Ceny nie są kosmiczne (sam nigdy nie kupowałem), pytać należy
w sklepach turystycznych. Znajomy ma taki sklep w Warszawie,
dowiem się o dystrybutora. Ja takie coś widziałem pierwszy raz
30 lat temu, więc żadna tam nowość. O, nawet znalazłem on-line:
http://www.sklep-militarny.com.pl/swiatla-chemiczne-
lighstick-c-74.html
--
Jarek
-
75. Data: 2012-02-09 12:45:40
Temat: Re: Świetlówki ...
Od: "J.F" <j...@p...onet.pl>
Użytkownik "Jarosław Sokołowski" napisał w
Desoft napisał:
> A mnie zawsze powtarzali: nie czytaj po ciemku.

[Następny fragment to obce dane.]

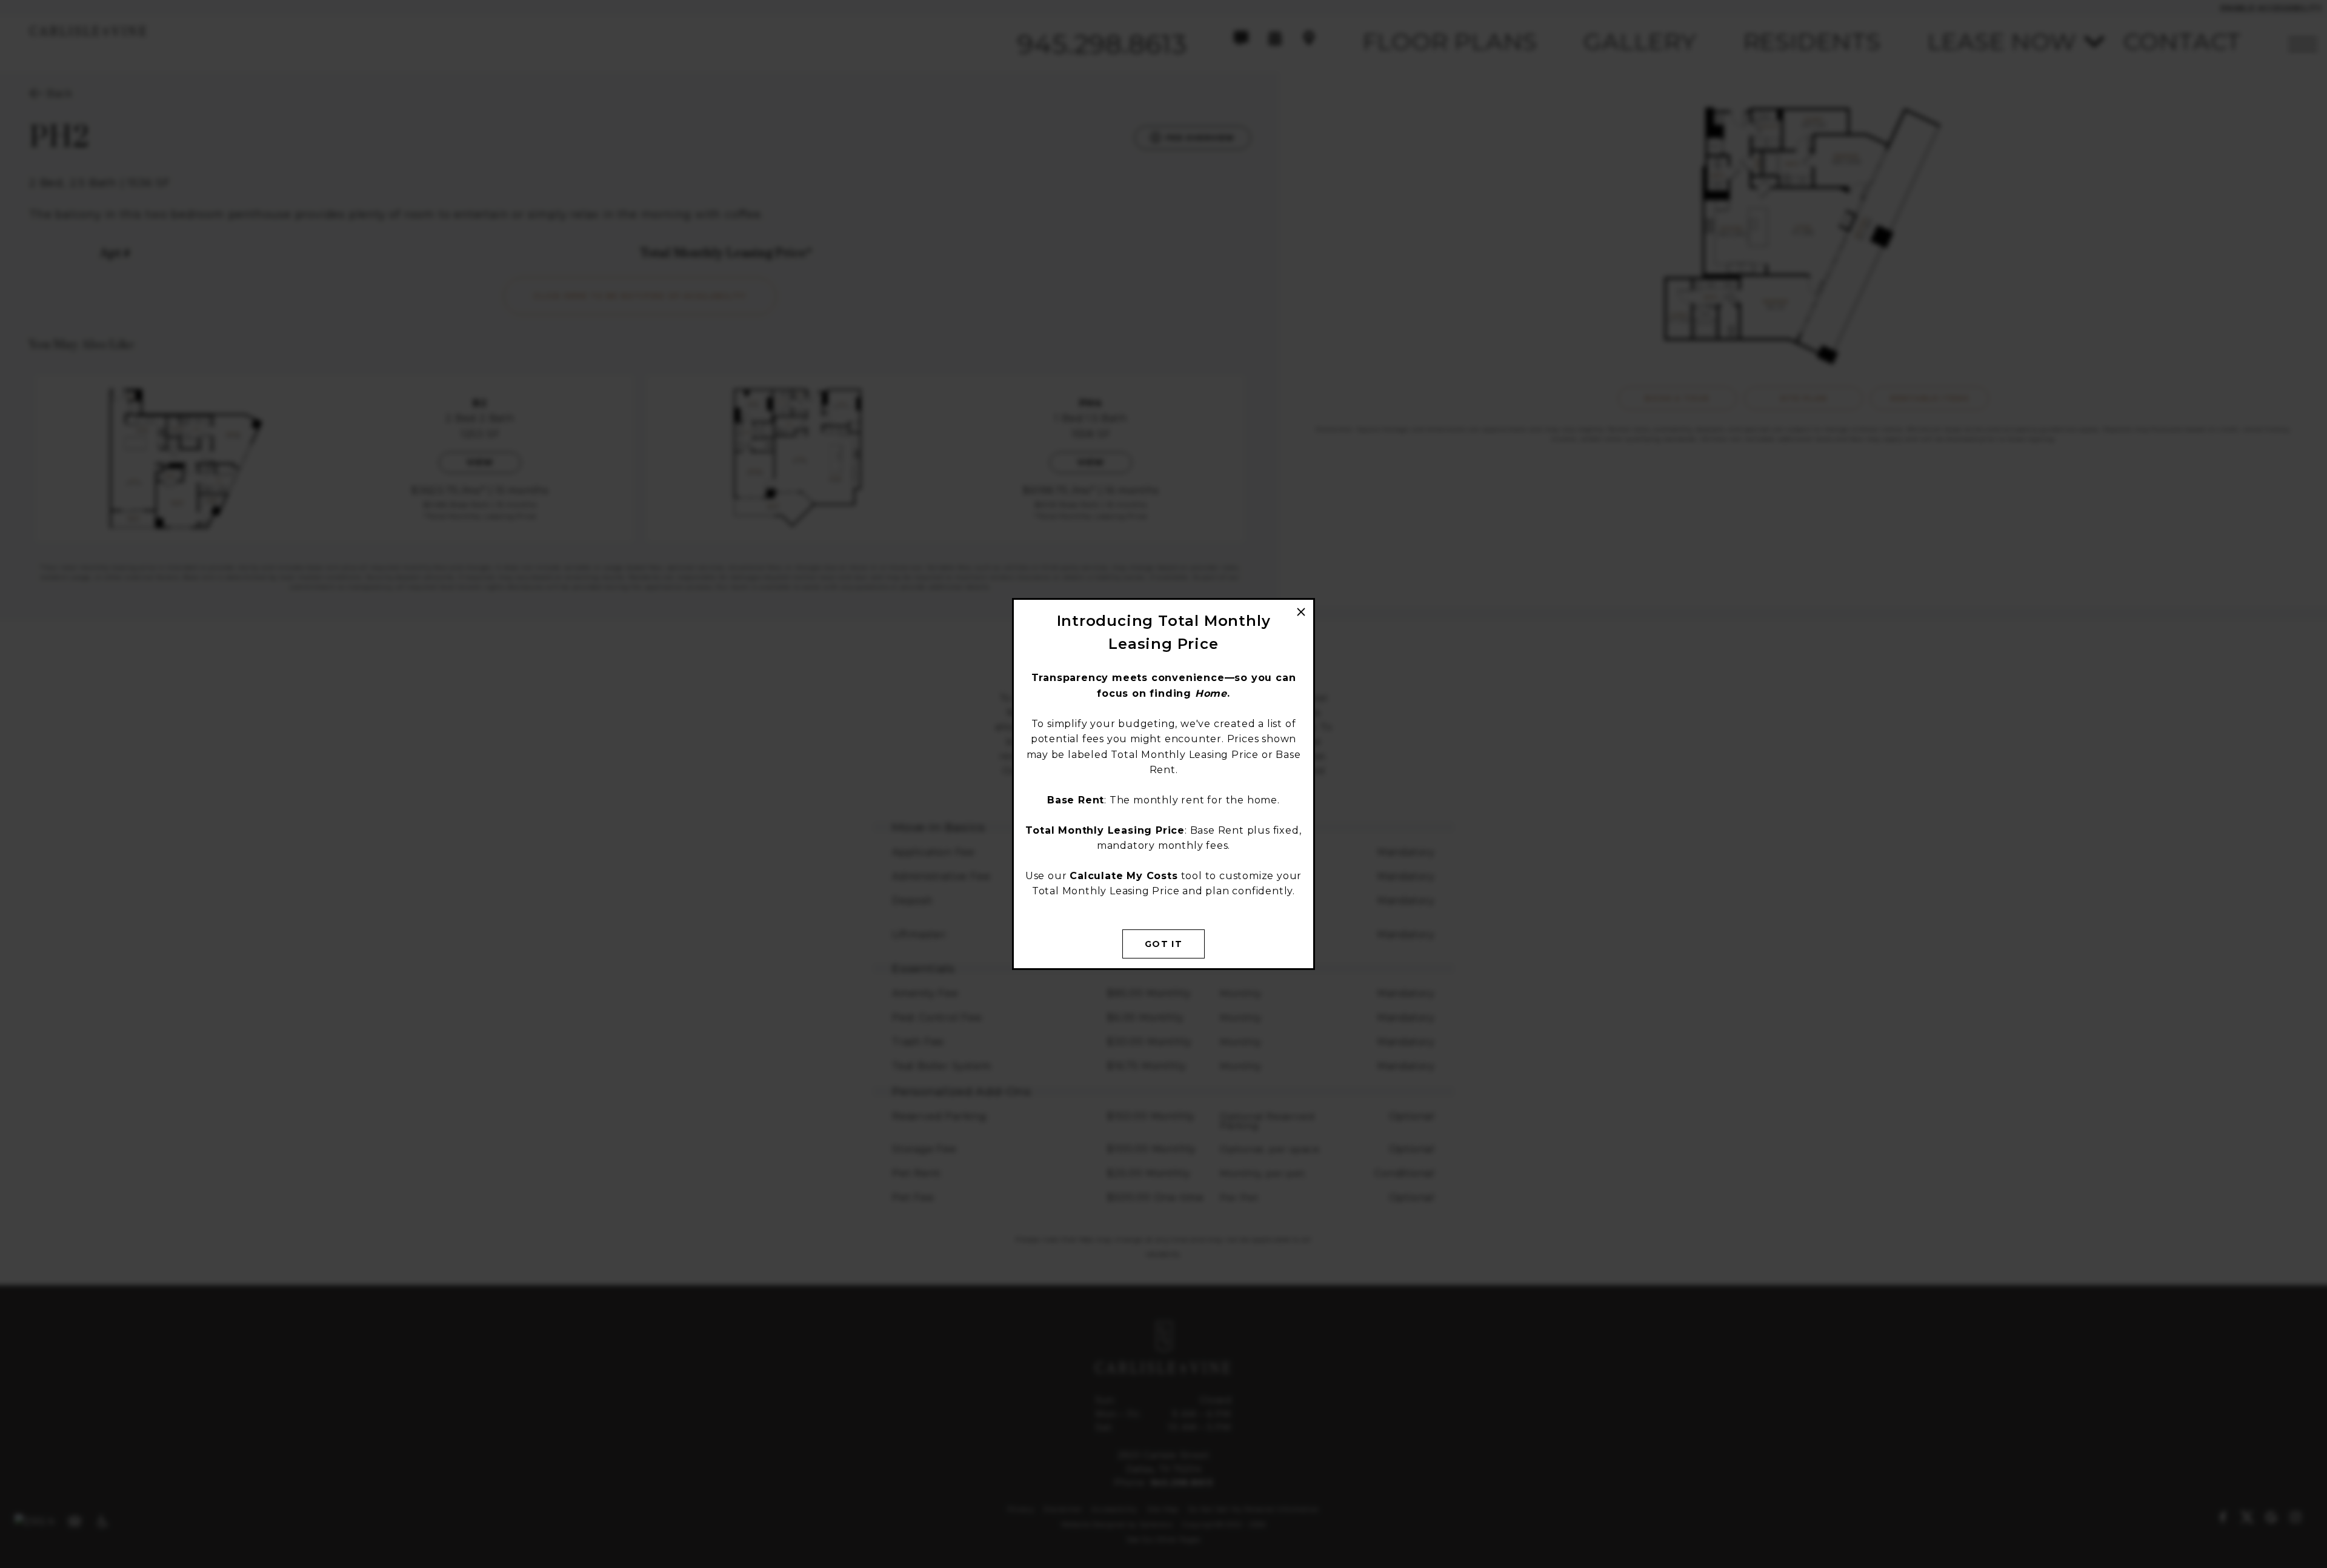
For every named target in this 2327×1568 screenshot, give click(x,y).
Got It (1163, 943)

>No to dobrze powtarzali. Na metr kwadratowy powierzchni oświetlonej
>prostopadłymi promieniami słonecznymi przypada około kilowata mocy.
>Mocy światła, a nie zastępującej Słońce żarówki.
Swiatla to chyba z pol kW.
>Nie da się (w codziennej praktyce) przy sztucznym oświetleniu
>osiągnąć parametrów światła naturalnego.
Ale tez nie chcemy. Zle sie czyta na plazy - za mocne oswietlenie.
O ile pamietam to zaleca sie kilkaset lux - czyli mniej wiecej jedna
60-100W zarowka z oprawa kierujaca swiatlo na biurko powinna
wystarczyc.
Dodatkowo nalezy oswietlic reszte otoczenia, i wychodzi nam pare
tysiecy lm na pokoj.
Albo pare m^2 okna przy zachmurzonym niebie.
>Nie da sie oślepnąć od zbyt silnego sztucznego oświetlenia,
Chyba da, choc to raczej przemyslowej instalacji wymaga :-)
setka mW z lasera prosto w oko i nie gwarantuje calosci siatkowki.
J.
-
76. Data: 2012-02-09 12:47:58
Temat: Re: Świetlówki ...
Od: "J.F" <j...@p...onet.pl>
Użytkownik "Jarosław Sokołowski" napisał w wiadomości
Pan J.F napisał:
>>> Przy takiej ekologi to gdzie wbijesz łopatę tam wykopiesz rtęć.
>> No wiesz, jakby nie patrzec, to ona ciagle jest z ziemi kopana :-)
>> Sam fakt ze jest w weglu swiadczy ze kiedys byla dosc powszechna.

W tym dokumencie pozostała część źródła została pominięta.